**Excerto**:
+ + +

Antes pelo contrário: o art. 738/3 do CPC estabelece o limite mínimo da impenhorabilidade no salário mínimo nacional (que é de 557€ em 2017, por força do DL 86-B/2016, de 29/12), quando o executado não tenha outros rendimentos, sendo que esse salário mínimo nacional, na RAA, é acrescido de 5%, segundo decisão dos órgãos legislativos constitucionalmente competentes (nos termos dos arts. 227/1-a da CRP e do art. 31/1-c do Estatuto Político-Administrativo da Região), por se considerar que aí é superior o custo de vida.

Com efeito, do preambulo daquele DLR [alterado pelo DLR 22/2007/A, de 23/10, mas sem influência na questão] citado pelo executado, diz-se: “Em 2000 foram criados, na RAA, os regimes jurídicos da atribuição do acréscimo regional ao salário mínimo no valor de 5% […] A criação destes regimes […] visa, por um lado, atenuar a diferença do nível do custo de vida nos Açores em relação ao continente, designadamente os derivados dos custos da insularidade, e, por outro, diminuir as desigualdades resultantes do baixo valor das remunerações ou pensões auferidas por uma faixa da população residente nos Açores, traduzindo-se numa medida de justiça social.”

Conforme tem vindo a ser dito pelo Tribunal Constitucional (por exemplo, acórdão 96/2004, de 11/02/2004, publicado no DR, II série, de 04/04/2004): (…) “o salário mínimo nacional contém em si a ideia de que é a remuneração básica estritamente indispensável para satisfazer as necessidades impostas pela sobrevivência digna do trabalhador e que por ter sido concebido como ‘o mínimo dos mínimos’ não pode ser, de todo em todo, reduzido, qualquer que seja o motivo” (…)” (no mesmo sentido, o acórdão 318/1999, publicados no sítio do TC na internet; e, por último, o ac. do STJ de 02/02/2016, já citado: V - Em regra, o salário mínimo nacional é o limite mínimo de exclusão dos rendimentos, no contexto da cessão de rendimentos pelo insolvente a quem foi concedida a exoneração do passivo restante, ou seja, nenhum devedor pode ser privado de valor igual ao salário mínimo nacional, sob pena de não dispor de condições mínimas para desfrutar uma vida digna).

Ora, o acréscimo regional representa, também, a concretização, na Região Autónoma dos Açores, do valor que se considera corresponder a esse mínimo dos mínimos, tendo em conta “a diferença do nível do custo de vida nos Açores em relação ao continente, designadamente os derivados dos custos da insularidade […].”

Pelo que o limite mínimo de impenhorabilidade de vencimentos, na RAA, é o “SMR” de 584,85€, excepto se estiver provado que o executado tem outros rendimentos, o que não é o caso (como se diz no acórdão do TRP de 23/02/2012, proc. 1218/08.3TJVNF.P1: Na falta de prova de que existem outros rendimentos ou bens, parte-se do princípio de que o executado só tem esse salário ou essa pensão.”) Neste sentido, por exemplo, no caso de que trata o ac. do TRL de 23/04/2015, proc. 3376/14.9T8FNC-A.L1-6, decidiu-se: “b) Apreender os saldos bancários de contas tituladas pelos requeridos, em valor superior ao salário mínimo regional.”

+ + +

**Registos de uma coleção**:
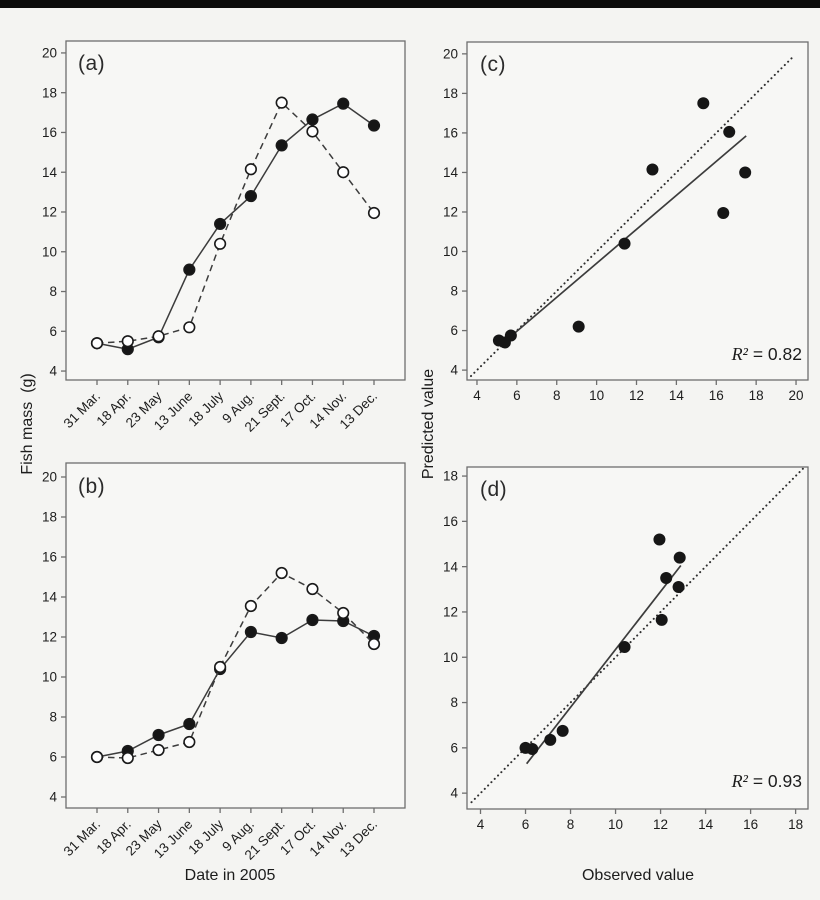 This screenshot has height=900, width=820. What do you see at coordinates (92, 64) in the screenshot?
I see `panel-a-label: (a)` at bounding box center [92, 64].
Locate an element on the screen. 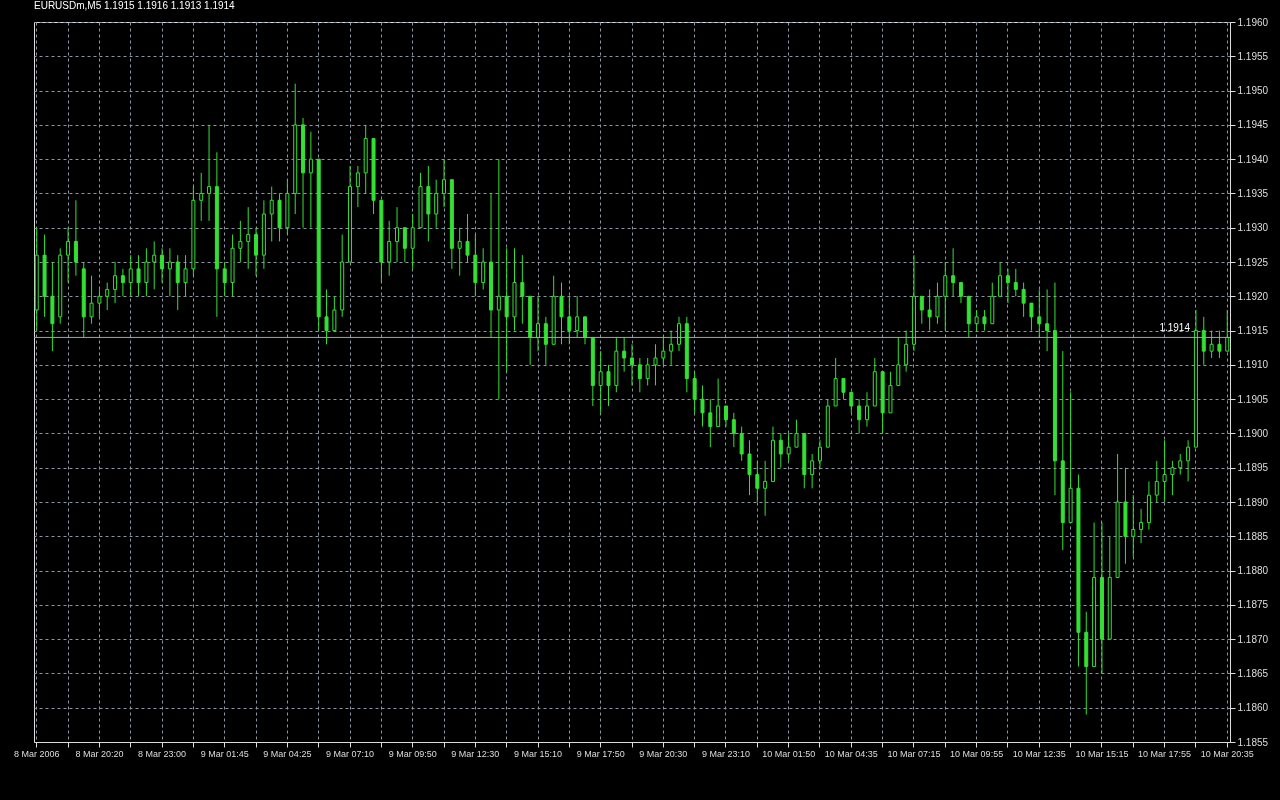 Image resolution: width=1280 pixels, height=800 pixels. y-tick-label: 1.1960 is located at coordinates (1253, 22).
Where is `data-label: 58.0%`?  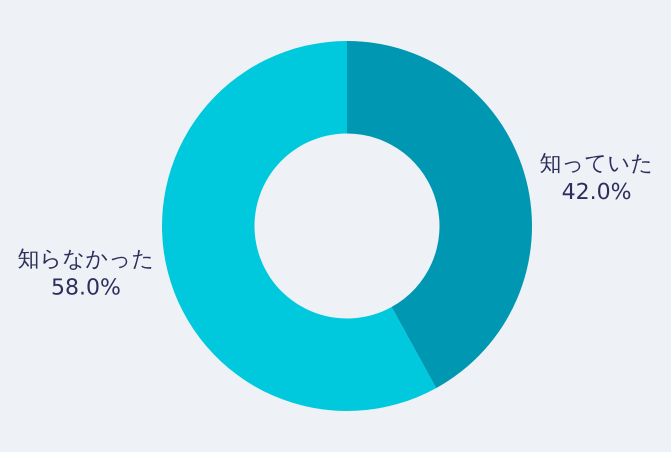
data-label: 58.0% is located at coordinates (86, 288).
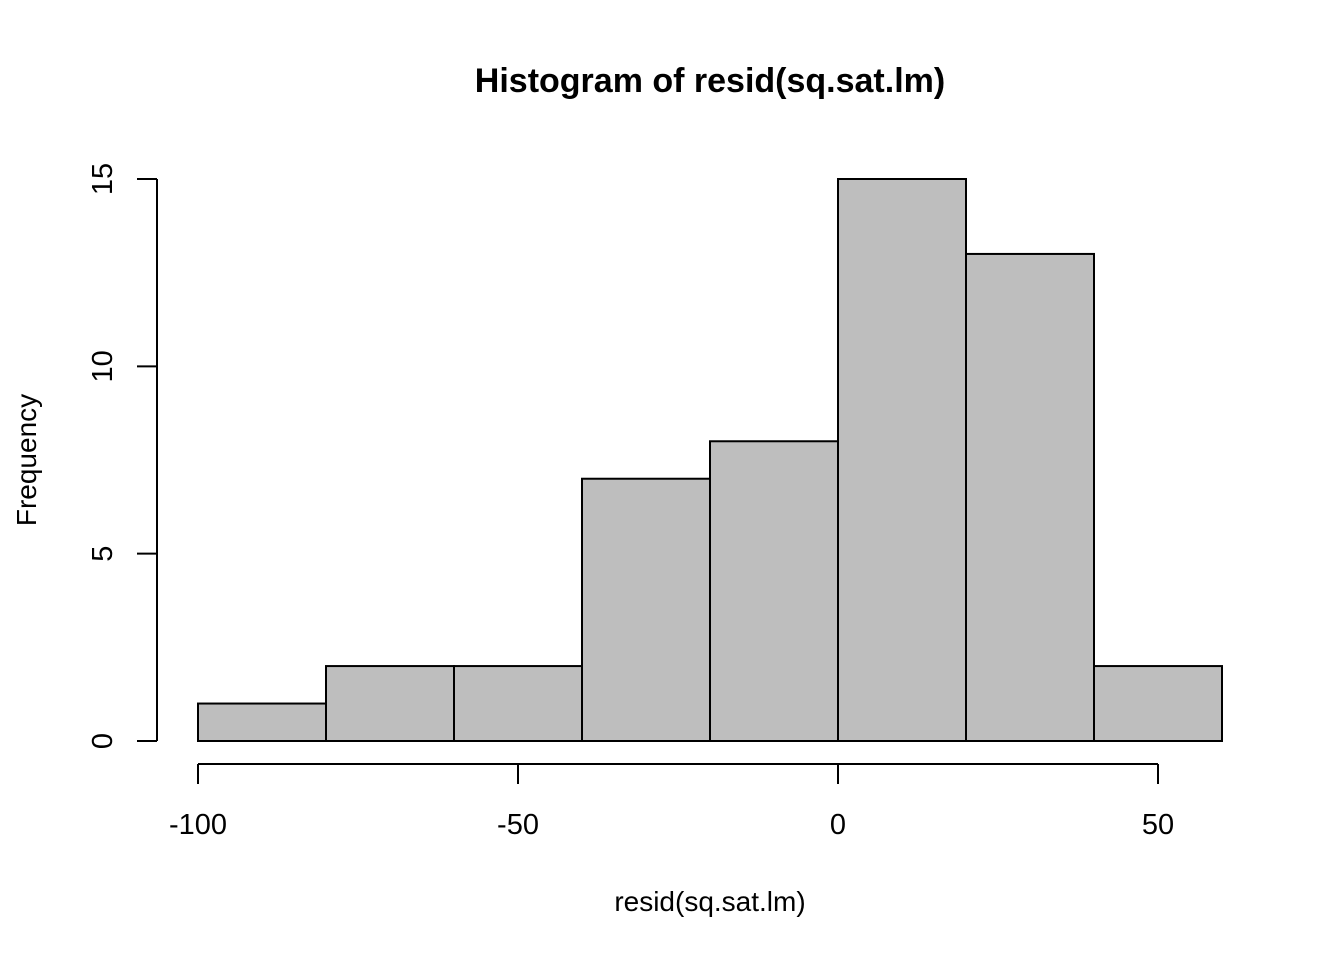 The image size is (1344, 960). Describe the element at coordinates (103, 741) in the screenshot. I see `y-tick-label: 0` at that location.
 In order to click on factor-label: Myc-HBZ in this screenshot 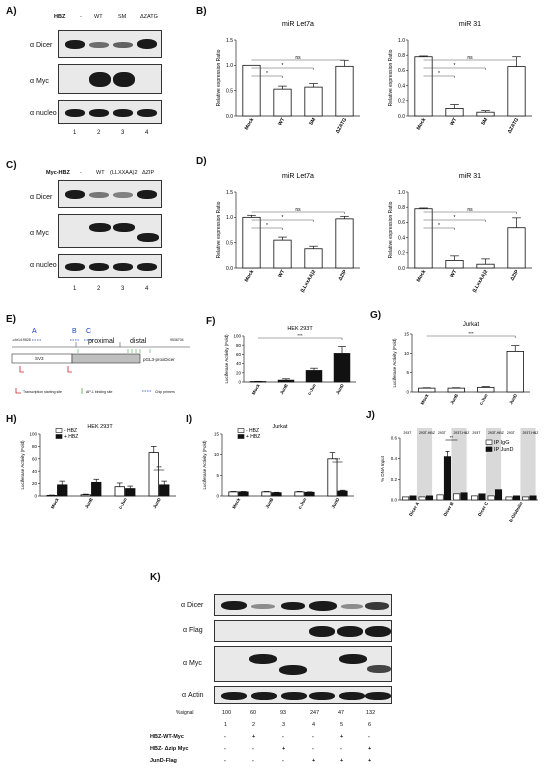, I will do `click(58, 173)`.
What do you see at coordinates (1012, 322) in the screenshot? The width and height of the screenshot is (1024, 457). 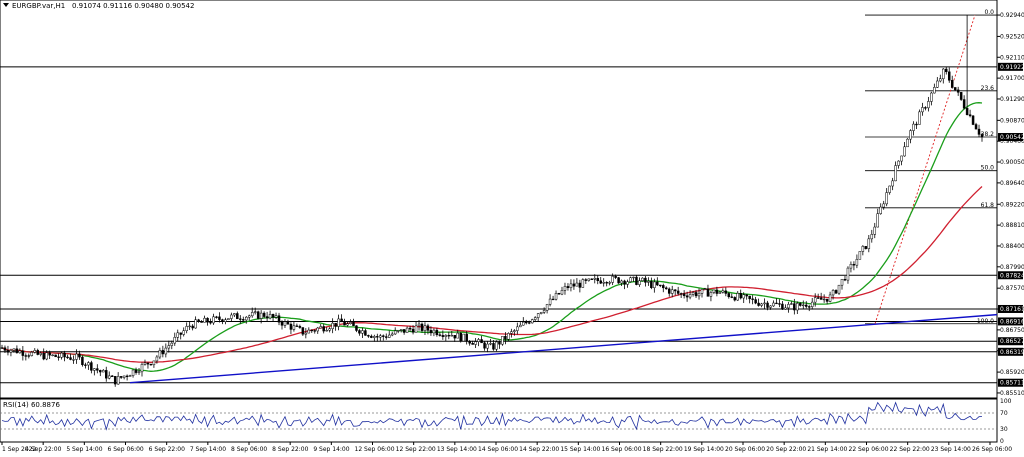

+ + +

**O seu objetivo**: Por favor, devolva sem alterações o trecho do excerto sobre a impenhorabilidade do salário mínimo que vai de "Antes pelo contrário: o" até "custo de vida.", inclusive. Os dados não têm qualquer relação com o excerto.

**Resposta à tarefa**:
Antes pelo contrário: o art. 738/3 do CPC estabelece o limite mínimo da impenhorabilidade no salário mínimo nacional (que é de 557€ em 2017, por força do DL 86-B/2016, de 29/12), quando o executado não tenha outros rendimentos, sendo que esse salário mínimo nacional, na RAA, é acrescido de 5%, segundo decisão dos órgãos legislativos constitucionalmente competentes (nos termos dos arts. 227/1-a da CRP e do art. 31/1-c do Estatuto Político-Administrativo da Região), por se considerar que aí é superior o custo de vida.